== Exercise passage ==
Using examples from the people of the Swat district of North Pakistan and, later, in 1966, organization taking place among Norwegian fishermen, Barth set out to demonstrate that social forms like kinship groups, economic institutions, and political alliances are generated by the actions and strategies of the individuals who deploy organized acts against (or within) a context of social constraints. "By observing how people interact with each other [through experience], an insight could be gained into the nature of the competition, values[,] and principles that govern individuals' choices."

Utilized as a "theoretical orientation" in Norwegian anthropology, transactionalism is described as "process analysis" (prosessanalyse) and categorized as a sociological theory or method. Though criticized for paying insufficient attention to cultural constraints on individualism, Barth's orientation influenced the qualitative method of symbolic interactionism applied throughout the social sciences.

Process analysis considers the gradual unfolding of the course of interactions and events as key to understanding social situations. In other words, the transactional whole of a situation is not readily apparent at the level of individuals.

=== 21st century applications ===

==== Leadership-in-practice (LAP) ====

In a new model of organizational management known as "leadership-as-practice" (LAP), Dewey and Bentley's Knowing and the Known categories of action—namely, self-action, inter-action, and trans-action – brings transactionalism into the corporate culture. A transactional leadership practice is defined by its "trans-actors" who "enact new and unfolding meanings in on-going trans-actions." Actors operating "together-at-once" in a transaction is contrasted with the older model of leadership defined by the practices of actors operating in self-actional or inter-actional way. In the former models, often the actors and situations remain unchanged by leadership interventions over time because the actors and situations remain unchanged.

== Task set ==
**A.** Extract the portion of the transactionalism passage starting at "Utilized as a" and ending at "level of individuals.".
**B.** Condense the paragraph of the transactionalism passage that begins "Utilized as a "theoretical orientation"" into a shorter version that keeps its main facts.
The entries that follow are not needed for any of the work here.

== Dataset excerpts ==
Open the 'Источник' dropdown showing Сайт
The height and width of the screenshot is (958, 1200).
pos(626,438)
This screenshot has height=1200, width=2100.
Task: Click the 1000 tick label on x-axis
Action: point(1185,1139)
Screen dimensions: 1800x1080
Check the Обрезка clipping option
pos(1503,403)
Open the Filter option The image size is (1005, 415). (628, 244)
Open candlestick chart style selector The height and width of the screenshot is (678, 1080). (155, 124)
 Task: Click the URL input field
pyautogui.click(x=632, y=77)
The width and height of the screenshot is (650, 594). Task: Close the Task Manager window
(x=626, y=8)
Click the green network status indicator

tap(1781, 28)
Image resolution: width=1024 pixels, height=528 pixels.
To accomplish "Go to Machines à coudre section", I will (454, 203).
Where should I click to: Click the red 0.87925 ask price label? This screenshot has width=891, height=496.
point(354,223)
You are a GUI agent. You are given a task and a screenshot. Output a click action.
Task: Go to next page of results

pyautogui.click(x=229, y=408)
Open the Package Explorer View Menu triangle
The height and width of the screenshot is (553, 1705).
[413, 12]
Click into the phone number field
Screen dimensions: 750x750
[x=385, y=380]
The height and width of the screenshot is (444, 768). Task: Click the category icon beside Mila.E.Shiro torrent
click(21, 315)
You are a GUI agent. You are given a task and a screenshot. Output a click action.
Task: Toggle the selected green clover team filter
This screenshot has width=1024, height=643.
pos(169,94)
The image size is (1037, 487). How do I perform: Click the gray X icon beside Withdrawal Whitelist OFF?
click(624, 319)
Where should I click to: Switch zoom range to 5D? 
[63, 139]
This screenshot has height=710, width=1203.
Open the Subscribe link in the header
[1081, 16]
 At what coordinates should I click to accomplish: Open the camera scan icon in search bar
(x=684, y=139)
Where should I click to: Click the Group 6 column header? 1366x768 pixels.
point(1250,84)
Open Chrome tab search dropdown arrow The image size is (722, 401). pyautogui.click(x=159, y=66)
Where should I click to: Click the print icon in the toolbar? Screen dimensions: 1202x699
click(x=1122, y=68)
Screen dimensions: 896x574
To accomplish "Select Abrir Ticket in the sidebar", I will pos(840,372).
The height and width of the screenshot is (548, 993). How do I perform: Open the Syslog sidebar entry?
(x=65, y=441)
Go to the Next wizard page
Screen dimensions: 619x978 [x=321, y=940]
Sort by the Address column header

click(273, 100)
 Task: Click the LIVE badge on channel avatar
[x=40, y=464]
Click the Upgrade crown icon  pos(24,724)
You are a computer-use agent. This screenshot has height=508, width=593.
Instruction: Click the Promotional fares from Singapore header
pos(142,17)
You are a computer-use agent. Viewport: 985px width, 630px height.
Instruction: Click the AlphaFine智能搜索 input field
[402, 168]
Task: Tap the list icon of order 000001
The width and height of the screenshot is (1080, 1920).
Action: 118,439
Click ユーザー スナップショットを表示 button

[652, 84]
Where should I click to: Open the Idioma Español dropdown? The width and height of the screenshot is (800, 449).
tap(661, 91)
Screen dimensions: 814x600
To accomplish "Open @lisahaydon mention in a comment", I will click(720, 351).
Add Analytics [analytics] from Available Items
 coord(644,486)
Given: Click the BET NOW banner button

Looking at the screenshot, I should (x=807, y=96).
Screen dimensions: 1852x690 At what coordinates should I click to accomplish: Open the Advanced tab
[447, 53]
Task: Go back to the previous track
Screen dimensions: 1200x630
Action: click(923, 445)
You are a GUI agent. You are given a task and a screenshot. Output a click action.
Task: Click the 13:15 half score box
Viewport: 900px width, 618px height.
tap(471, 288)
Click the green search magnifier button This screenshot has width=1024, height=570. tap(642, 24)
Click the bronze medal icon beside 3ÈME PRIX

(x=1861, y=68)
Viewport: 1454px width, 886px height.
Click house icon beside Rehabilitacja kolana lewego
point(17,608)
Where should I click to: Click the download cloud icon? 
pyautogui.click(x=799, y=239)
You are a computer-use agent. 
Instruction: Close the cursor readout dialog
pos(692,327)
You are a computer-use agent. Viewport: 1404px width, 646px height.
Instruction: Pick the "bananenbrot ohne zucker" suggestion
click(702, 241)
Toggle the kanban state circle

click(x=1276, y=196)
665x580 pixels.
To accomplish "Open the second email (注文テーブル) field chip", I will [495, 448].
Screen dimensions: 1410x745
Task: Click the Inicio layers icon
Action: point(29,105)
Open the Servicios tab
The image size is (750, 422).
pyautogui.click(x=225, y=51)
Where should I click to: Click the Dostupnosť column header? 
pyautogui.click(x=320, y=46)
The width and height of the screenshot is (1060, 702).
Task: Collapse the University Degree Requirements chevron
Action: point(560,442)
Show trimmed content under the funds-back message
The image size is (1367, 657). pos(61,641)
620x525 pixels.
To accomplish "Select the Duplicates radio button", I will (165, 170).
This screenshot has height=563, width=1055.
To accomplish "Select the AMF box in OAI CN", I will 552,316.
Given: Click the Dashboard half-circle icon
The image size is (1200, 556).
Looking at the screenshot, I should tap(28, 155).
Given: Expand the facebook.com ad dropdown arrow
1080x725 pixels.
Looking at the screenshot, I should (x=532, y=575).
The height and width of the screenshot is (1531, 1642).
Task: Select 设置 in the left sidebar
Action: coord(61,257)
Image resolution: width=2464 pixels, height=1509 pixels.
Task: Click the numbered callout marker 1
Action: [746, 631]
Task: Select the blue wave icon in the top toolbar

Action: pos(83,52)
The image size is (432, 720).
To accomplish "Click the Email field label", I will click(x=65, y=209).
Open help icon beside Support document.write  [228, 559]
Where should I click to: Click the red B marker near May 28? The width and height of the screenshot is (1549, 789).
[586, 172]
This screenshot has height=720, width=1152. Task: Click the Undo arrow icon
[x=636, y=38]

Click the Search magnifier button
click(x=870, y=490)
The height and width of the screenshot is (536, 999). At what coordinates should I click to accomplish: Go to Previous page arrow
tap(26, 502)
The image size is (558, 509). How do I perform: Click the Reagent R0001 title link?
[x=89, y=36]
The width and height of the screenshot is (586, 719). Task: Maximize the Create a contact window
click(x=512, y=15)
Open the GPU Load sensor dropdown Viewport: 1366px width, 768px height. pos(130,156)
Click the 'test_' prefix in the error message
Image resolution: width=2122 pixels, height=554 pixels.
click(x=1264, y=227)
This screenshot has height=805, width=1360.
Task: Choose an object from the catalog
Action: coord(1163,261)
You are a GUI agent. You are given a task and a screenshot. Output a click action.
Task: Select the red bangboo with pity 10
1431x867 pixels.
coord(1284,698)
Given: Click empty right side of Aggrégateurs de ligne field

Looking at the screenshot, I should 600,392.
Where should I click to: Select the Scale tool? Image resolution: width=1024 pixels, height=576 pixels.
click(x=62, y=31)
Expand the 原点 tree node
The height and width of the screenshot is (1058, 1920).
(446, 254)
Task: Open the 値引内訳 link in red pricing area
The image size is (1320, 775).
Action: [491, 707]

== Answers to the exercise ==
**A.**
Utilized as a "theoretical orientation" in Norwegian anthropology, transactionalism is described as "process analysis" (prosessanalyse) and categorized as a sociological theory or method. Though criticized for paying insufficient attention to cultural constraints on individualism, Barth's orientation influenced the qualitative method of symbolic interactionism applied throughout the social sciences.

Process analysis considers the gradual unfolding of the course of interactions and events as key to understanding social situations. In other words, the transactional whole of a situation is not readily apparent at the level of individuals.

**B.** Norwegian anthropology uses transactionalism as a "theoretical orientation," calls it "process analysis" (prosessanalyse), and classes it as a sociological theory or method. Though criticized for neglecting cultural constraints on individualism, Barth's orientation influenced symbolic interactionism, a qualitative method used across the social sciences.